O Brasil convive há séculos com desigualdades estruturais que atingem de forma desproporcional a população negra, expressas no racismo, na violência e na falta de oportunidades. Com esse espírito de reflexão e de reconhecimento da luta por direitos, o (TCDF), por meio da Escola de Contas (Escon), promoveu um evento de dois dias (17 e 18) em celebração ao Dia da Consciência Negra, comemorado em 20 de novembro.
Com uma programação especial com palestras, rodas de conversa, sarau e uma feira preta, o encontro foi um convite à escuta ativa, ao diálogo e à coragem de encarar um país que ainda precisa olhar para si com mais sinceridade. Ao abrir o evento, o presidente do Tribunal, conselheiro Manoel de Andrade, destacou a urgência de romper velhos silêncios. “Temos que vencer o preconceito. Precisamos ter coragem de dizer: eu não aceito esse rótulo, essa indiferença. O Brasil é feito de muitas culturas e raças”, afirmou, reforçando que reconhecer essa diversidade é parte essencial de uma democracia viva.
Na sequência, o regente da Escon, conselheiro Renato Rainha, ressaltou a combinação de conquistas e desafios que molda o debate atual. “Já avançamos muito ao tornar o racismo um crime imprescritível e inafiançável. Evoluímos com as cotas nos concursos. Mas ainda temos muito a caminhar, porque o racismo infelizmente continua muito presente na nossa sociedade”, lembrou.
Os debates tiveram início com a palestra do professor Nelson Inocêncio, da Universidade de Brasília (UnB), que resgatou a longa caminhada do movimento negro até os dias atuais. Ele lembrou que as conquistas de agora nasceram de vozes que insistiram em falar mesmo quando poucos estavam dispostos a ouvir.

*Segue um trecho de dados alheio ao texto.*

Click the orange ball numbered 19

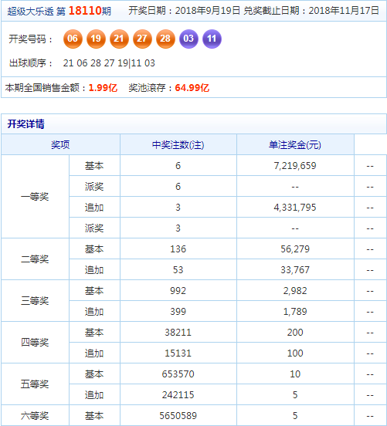coord(96,39)
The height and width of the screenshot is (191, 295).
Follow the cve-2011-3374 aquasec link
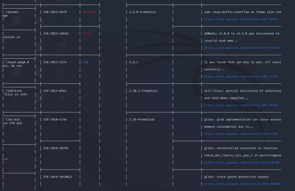[x=241, y=77]
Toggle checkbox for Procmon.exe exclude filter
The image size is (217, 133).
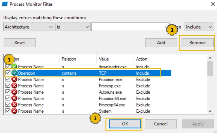[8, 79]
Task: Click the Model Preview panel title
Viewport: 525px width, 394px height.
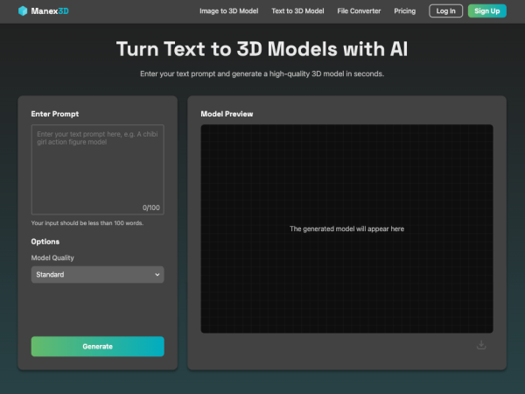Action: [x=227, y=114]
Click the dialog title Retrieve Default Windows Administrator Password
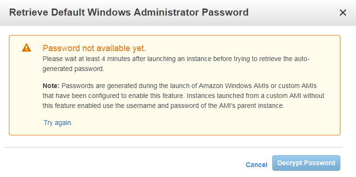This screenshot has height=177, width=356. [x=129, y=12]
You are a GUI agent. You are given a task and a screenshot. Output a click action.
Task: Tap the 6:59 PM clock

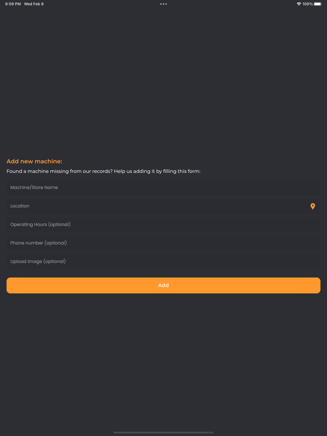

Nelson traçou um percurso que atravessa séculos, do tráfico atlântico às rebeliões escravistas, do ativismo do século XX à criação de entidades negras no Distrito Federal. Destacou ainda o papel da UnB na formulação das cotas raciais e relembrou momentos de tensão, como as pichações racistas de 1987, que obrigaram a universidade a dialogar com o movimento negro e promover mudanças profundas.
Além dele, a mestre Maria Luiza Júnior, servidora do Banco Central e fundadora do Movimento Negro Unificado (MNU), lembrou que a população negra, apesar de essencial à formação do país, só entrou tardiamente na disputa por direitos por causa da escravidão e do abandono pós-abolição. Ao relembrar a criação do MNU, em 1978, explicou como o movimento precisou se reorganizar após a recusa de aliados em apoiar um ato contra a violência policial, um episódio que revela por que a equidade ainda avança lentamente.

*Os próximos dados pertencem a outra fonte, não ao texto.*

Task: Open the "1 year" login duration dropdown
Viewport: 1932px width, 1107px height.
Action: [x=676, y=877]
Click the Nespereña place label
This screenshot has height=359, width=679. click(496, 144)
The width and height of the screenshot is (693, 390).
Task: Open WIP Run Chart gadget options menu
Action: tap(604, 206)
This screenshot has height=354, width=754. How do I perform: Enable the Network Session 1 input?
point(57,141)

Uma roda de conversa com Fernanda Cordeiro, coordenadora de Diversidade e Inclusão da Advocacia-Geral da União (AGU), e o defensor público Fabrício Rodrigues destacou que políticas como as cotas e o reconhecimento institucional do racismo só existem graças à persistência histórica do movimento negro. Ambos reforçaram que os próximos avanços dependem de políticas mais profundas, da revisão de currículos e da ampliação da presença negra nos espaços onde se decide o futuro.
Fernanda apresentou as iniciativas da AGU em parceria com o Ministério da Igualdade Racial e destacou o Programa Esperança Garcia, que oferece curso preparatório e bolsas para pessoas negras interessadas na advocacia pública. Ela também falou sobre o JurisRacial, plataforma que reúne legislações e normas ligadas ao combate ao racismo. “Políticas públicas não são feitas de portas fechadas. Devem ser construídas junto com as pessoas, porque são para elas”, enfatizou.

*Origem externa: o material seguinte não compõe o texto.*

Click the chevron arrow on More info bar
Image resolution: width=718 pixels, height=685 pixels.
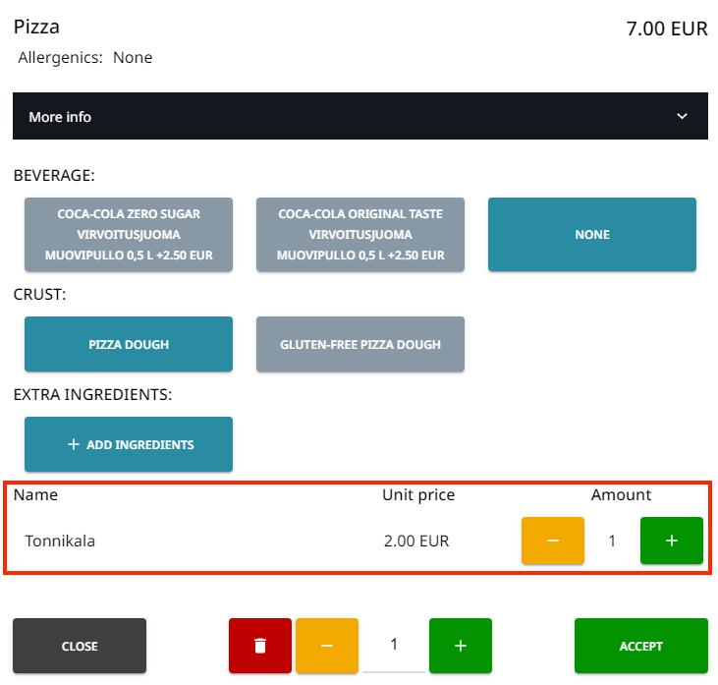(x=683, y=117)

Fabrício apresentou as iniciativas que a Defensoria Pública do Distrito Federal vem implantando internamente, como o curso Elementos Socio-Históricos do Racismo; o Laboratório Júnior, formado majoritariamente por estagiários negros; o Protocolo de Práticas Antirracistas, em elaboração; e o censo racial institucional. A combinação das duas falas evidenciou que o enfrentamento ao racismo institucional exige formação contínua, diagnóstico preciso e mudanças concretas nas rotinas de trabalho.
O evento do TCDF lembrou que as marcas do racismo ainda persistem, mas também revelou a força de quem, dia após dia, trabalha para superá-las. As falas, debates e relatos mostraram que os avanços conquistados não foram fruto do acaso, e sim de organização, enfrentamento e de políticas que abriram caminho para uma sociedade mais justa. Embora muito já tenha sido alcançado, a travessia ainda não chegou ao fim.